What is required: Your task is to filter the entries and copy every line containing the string "agent".

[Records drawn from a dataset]
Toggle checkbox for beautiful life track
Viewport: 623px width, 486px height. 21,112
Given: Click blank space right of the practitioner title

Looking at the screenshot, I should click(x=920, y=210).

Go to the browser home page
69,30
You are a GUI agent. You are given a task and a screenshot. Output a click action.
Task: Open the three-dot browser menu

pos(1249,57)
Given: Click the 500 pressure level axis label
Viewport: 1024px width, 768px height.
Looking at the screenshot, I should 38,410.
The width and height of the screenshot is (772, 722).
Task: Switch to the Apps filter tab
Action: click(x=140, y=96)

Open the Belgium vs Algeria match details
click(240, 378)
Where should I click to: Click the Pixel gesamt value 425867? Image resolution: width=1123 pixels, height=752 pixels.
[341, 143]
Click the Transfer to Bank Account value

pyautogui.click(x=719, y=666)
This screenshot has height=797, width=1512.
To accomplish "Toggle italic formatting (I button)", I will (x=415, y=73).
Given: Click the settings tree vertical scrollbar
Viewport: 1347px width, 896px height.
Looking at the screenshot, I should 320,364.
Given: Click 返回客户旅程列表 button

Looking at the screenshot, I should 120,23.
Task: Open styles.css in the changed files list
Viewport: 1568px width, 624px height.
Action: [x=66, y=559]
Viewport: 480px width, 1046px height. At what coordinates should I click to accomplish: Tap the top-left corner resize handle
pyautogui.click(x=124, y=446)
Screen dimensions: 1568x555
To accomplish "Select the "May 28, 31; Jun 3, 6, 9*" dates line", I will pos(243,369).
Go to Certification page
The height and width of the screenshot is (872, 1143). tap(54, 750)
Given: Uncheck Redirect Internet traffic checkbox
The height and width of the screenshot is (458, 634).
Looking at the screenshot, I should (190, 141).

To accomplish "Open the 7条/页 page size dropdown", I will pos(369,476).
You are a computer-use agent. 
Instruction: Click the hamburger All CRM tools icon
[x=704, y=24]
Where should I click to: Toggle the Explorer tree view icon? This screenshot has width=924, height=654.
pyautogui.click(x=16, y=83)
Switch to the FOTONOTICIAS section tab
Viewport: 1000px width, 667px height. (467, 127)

Solution to this problem:
You are a GUI agent. You are given a task and a screenshot. Output a click action.
You are a computer-use agent. 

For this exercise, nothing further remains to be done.